TASK DIRECTIONS: Select every line containing the word "August" from the material, and copy those lines.

SOURCE RECORDS:
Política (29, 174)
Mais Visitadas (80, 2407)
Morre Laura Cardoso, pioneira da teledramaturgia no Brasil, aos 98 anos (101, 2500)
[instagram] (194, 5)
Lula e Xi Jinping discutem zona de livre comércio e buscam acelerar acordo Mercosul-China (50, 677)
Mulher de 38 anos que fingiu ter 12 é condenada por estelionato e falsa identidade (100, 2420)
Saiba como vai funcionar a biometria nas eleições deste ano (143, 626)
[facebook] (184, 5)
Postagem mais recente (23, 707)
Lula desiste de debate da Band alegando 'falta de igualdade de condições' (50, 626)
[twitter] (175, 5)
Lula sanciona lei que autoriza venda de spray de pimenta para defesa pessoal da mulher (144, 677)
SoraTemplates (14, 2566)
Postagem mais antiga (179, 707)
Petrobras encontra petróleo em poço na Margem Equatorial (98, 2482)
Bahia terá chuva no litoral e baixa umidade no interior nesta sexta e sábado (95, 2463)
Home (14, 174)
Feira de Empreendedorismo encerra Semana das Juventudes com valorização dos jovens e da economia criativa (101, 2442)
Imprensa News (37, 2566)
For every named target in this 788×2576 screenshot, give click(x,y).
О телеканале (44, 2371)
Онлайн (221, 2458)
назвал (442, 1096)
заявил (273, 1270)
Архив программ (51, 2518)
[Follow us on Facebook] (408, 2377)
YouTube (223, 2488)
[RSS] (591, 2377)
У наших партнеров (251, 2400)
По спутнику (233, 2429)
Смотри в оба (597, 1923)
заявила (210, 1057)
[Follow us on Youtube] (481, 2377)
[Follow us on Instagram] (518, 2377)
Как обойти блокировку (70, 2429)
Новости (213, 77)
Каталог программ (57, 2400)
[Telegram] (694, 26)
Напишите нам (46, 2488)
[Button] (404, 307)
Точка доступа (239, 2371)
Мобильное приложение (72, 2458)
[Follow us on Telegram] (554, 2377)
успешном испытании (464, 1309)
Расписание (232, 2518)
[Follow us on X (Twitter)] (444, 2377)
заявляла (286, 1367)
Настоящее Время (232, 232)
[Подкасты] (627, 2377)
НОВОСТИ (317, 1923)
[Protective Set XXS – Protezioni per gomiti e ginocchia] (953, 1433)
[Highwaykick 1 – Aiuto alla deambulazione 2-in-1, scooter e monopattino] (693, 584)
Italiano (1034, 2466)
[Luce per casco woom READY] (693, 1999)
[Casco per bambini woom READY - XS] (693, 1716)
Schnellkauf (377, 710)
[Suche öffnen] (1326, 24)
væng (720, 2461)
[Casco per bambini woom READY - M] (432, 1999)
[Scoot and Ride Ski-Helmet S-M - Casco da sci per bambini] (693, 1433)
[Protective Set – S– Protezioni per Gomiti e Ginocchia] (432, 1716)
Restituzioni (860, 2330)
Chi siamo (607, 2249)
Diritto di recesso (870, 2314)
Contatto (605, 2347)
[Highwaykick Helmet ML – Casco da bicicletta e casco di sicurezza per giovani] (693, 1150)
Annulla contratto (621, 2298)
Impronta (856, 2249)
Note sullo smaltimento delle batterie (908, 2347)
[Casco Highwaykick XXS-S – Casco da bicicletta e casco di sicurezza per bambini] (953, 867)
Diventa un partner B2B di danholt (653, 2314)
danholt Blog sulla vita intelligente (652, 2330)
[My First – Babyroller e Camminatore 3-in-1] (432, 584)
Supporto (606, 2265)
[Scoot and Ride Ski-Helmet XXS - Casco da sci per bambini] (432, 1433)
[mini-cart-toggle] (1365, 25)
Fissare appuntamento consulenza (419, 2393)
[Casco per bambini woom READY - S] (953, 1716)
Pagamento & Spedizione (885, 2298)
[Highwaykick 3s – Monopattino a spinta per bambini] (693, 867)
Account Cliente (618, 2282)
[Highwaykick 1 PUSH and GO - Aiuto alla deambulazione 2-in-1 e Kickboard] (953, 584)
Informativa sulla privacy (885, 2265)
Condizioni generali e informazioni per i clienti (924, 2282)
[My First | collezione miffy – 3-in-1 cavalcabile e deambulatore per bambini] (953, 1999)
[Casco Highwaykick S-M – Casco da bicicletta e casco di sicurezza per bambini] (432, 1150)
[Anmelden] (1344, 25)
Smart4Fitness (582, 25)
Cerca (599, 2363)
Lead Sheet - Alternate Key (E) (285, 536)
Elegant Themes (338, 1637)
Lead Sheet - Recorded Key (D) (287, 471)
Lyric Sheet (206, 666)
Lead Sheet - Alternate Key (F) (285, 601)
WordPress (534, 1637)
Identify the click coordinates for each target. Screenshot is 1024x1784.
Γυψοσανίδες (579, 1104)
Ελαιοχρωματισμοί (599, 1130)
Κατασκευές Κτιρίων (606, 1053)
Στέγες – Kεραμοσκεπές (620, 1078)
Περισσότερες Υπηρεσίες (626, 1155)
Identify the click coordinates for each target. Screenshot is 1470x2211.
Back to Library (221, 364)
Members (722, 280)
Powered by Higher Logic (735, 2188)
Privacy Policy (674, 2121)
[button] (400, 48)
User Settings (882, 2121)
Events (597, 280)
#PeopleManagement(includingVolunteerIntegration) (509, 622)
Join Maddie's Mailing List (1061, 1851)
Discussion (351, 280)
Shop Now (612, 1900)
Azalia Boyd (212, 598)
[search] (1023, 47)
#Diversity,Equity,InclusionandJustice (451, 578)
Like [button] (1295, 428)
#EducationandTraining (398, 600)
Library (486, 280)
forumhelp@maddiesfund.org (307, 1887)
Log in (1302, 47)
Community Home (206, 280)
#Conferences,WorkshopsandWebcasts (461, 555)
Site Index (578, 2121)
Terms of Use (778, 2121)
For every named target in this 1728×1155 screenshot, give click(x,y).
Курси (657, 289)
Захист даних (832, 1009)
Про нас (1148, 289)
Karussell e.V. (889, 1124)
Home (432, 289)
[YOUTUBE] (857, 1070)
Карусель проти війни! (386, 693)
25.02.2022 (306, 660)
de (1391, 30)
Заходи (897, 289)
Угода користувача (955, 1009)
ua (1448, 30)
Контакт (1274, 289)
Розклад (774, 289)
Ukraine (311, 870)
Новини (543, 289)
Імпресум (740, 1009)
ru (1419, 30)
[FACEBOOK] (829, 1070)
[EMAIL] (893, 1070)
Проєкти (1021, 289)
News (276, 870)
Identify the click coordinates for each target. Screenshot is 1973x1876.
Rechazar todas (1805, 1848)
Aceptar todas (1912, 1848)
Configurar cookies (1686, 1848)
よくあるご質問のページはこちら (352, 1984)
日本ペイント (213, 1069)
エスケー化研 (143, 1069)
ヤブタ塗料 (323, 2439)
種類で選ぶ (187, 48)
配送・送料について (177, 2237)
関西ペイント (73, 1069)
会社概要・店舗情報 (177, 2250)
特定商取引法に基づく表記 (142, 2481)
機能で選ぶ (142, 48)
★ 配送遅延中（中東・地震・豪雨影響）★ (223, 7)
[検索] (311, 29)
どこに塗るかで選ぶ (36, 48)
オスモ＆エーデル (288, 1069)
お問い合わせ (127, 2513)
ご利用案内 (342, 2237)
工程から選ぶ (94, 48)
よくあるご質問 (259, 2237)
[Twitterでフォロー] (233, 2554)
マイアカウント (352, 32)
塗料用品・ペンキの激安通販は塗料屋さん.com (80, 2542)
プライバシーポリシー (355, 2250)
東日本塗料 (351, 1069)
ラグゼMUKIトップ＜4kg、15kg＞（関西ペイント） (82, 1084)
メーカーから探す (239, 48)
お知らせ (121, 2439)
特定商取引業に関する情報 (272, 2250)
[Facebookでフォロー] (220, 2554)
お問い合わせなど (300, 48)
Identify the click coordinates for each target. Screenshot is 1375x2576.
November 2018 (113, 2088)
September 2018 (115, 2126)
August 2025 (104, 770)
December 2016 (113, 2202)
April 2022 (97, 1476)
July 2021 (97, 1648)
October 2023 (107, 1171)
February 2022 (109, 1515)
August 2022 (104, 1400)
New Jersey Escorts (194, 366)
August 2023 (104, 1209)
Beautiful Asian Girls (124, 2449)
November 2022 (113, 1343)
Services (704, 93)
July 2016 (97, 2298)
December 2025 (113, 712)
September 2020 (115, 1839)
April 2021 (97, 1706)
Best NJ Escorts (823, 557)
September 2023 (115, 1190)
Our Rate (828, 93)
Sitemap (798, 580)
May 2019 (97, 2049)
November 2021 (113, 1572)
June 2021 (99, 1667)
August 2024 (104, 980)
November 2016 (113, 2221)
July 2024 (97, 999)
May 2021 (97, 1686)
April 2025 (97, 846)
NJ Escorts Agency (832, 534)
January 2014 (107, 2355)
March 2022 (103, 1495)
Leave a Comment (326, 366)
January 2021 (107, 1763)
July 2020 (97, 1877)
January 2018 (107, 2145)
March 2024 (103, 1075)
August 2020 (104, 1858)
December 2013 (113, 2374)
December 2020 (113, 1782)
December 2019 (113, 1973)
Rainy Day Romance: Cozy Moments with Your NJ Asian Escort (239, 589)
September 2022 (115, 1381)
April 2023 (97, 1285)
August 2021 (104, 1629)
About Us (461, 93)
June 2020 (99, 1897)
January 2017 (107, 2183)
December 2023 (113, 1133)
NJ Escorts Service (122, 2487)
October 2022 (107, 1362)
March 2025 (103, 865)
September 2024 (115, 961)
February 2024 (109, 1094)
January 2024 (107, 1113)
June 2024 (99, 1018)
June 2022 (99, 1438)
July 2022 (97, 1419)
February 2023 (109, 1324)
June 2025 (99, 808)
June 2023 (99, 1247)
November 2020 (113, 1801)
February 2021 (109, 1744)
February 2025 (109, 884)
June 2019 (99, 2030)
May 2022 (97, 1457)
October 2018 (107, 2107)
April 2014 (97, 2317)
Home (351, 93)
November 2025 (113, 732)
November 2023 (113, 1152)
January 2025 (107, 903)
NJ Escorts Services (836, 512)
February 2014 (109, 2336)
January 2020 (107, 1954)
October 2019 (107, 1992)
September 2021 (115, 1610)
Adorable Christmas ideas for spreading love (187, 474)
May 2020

YOUR SOLUTION:
August 2025 (104, 770)
August 2022 (104, 1400)
August 2023 (104, 1209)
August 2024 (104, 980)
August 2020 (104, 1858)
August 2021 (104, 1629)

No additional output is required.